Abstract
Ketamine, an N-methyl-D-aspartate antagonist, has been used for decades as an anesthetic agent, but more recently it has been studied in psychiatric illness. Though ketamine has been investigated for treatment of several psychiatric conditions, including depression, anxiety, suicidal ideation, and delirium in the general population, fewer studies have investigated the efficacy and tolerability of this treatment for older (age > 60) adults. This review sought to compile the randomized controlled trials (RCTs) investigating the evidence for ketamine treatment in older adults with psychiatric disorders.

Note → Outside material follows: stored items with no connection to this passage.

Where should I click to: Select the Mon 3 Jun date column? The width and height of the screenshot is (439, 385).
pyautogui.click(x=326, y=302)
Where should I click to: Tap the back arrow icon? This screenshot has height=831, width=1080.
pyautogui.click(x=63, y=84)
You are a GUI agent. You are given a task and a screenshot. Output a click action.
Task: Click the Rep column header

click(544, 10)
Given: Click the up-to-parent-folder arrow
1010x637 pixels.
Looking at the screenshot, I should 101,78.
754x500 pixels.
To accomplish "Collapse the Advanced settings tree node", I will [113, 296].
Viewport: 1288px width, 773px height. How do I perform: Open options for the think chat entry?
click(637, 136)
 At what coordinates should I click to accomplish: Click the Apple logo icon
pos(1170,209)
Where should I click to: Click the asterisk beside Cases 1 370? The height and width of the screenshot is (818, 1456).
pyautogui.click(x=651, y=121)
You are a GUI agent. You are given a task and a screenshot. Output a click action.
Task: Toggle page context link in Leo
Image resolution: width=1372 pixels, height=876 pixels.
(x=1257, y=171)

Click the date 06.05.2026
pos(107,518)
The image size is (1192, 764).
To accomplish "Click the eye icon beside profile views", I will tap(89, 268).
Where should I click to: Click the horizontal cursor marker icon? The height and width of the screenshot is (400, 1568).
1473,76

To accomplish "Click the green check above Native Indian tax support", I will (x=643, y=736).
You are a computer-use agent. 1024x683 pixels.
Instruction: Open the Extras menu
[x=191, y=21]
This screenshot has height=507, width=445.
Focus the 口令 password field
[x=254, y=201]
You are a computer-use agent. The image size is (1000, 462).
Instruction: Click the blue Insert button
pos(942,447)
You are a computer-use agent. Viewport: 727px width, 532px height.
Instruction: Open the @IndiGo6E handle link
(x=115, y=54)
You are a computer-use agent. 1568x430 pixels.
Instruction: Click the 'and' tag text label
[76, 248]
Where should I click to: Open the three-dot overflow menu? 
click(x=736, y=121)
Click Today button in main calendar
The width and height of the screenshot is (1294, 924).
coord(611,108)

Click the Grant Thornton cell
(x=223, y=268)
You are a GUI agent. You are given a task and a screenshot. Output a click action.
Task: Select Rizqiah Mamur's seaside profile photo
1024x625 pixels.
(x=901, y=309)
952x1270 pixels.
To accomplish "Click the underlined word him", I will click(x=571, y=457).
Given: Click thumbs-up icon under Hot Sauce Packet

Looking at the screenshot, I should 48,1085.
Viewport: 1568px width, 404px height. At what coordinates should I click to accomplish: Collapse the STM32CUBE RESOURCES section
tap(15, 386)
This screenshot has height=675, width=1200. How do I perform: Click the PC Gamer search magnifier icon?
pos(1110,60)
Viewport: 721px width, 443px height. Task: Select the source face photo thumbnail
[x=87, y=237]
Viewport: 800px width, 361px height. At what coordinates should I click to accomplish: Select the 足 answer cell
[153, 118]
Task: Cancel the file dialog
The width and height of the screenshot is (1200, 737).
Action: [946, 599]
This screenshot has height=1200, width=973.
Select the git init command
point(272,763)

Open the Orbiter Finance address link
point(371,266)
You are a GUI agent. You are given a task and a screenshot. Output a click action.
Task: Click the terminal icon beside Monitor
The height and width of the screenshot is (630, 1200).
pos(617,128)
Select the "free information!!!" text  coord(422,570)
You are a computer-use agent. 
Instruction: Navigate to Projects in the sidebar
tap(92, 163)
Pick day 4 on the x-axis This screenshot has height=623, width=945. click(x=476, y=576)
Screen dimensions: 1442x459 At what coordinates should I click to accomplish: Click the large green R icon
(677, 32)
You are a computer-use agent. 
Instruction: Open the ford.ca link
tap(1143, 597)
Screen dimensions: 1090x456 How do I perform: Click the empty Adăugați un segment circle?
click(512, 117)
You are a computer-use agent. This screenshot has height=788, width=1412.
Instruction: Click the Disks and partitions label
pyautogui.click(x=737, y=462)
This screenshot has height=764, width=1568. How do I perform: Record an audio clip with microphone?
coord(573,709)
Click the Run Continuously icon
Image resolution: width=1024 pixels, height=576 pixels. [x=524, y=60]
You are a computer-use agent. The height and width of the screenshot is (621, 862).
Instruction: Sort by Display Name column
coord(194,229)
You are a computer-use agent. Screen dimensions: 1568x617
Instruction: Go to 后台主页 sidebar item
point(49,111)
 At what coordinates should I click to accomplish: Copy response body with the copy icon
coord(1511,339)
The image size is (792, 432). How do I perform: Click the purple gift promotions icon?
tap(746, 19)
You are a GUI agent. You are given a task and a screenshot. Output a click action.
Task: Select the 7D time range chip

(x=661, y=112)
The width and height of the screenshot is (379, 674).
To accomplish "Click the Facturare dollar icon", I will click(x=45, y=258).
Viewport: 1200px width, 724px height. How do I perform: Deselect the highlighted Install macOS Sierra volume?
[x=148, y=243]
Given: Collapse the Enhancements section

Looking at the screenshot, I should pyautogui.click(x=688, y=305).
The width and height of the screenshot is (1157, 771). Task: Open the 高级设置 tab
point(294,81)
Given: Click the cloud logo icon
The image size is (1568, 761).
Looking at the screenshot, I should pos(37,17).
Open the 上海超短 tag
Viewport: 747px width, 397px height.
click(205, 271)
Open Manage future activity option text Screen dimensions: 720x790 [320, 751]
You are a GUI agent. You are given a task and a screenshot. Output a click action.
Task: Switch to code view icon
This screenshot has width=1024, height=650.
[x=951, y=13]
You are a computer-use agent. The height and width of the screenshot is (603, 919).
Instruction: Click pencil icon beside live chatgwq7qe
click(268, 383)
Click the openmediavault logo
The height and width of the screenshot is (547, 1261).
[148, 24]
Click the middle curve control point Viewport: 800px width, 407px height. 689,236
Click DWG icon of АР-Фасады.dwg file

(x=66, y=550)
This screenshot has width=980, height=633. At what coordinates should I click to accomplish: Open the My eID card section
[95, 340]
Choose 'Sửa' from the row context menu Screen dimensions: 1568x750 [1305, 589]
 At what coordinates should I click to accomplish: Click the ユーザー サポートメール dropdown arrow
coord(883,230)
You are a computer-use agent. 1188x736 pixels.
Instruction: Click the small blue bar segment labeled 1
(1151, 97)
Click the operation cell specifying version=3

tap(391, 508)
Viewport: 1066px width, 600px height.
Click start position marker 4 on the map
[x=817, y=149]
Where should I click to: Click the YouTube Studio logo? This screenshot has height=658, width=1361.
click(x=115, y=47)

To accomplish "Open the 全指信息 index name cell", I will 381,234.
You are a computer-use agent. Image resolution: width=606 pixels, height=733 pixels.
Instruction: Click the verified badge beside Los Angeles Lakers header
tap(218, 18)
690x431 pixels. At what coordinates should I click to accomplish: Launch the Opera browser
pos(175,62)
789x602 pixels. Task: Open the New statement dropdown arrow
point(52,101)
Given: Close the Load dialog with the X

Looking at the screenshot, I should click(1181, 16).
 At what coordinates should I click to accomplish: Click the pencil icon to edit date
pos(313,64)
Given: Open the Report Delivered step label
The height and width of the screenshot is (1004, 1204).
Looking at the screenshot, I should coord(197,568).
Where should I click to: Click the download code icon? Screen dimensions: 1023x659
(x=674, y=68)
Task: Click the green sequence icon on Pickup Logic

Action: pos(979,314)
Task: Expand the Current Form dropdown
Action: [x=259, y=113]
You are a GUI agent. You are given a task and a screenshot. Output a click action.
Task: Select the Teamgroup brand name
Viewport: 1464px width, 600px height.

Our team searched PubMed, Cochrane Database, and Ovid with the terms ketamine, depression, suicidal ideation, bipolar disorder, mania, anxiety, schizophrenia, psychotic disorders, dementia, delirium, and PTSD. Only RCTs published in English language journals, or with official English language translations, and human studies were included.
Our review yielded 14 RCTs and 2 post-hoc analyses evaluating ketamine treatment in older patients. Eight of these studies examined ketamine for treatment of delirium, while the remaining eight examined its use in depression. The studies had significant heterogeneity so direct comparisons of the results were challenging. However, five studies showed that ketamine did not significantly impact delirium incidence. Two studies showed lower incidence of delirium in the ketamine group, but another showed higher incidence of delirium after receiving ketamine. Four studies showed improvement in depressive symptoms with ketamine treatment, while another four studies showed lack of improvement. Most reported side effects were mild and included perceptual disturbances, nausea, and vomiting.
Several studies have investigated ketamine for depression and delirium in older adults and show mixed results for both conditions. This review reveals the paucity of current data on ketamine for other psychiatric conditions in older adults. It reaffirms that further research is needed and use of ketamine in older adults with psychiatric illness, including depression and delirium, remains an individual risk versus benefit analysis using shared decision making.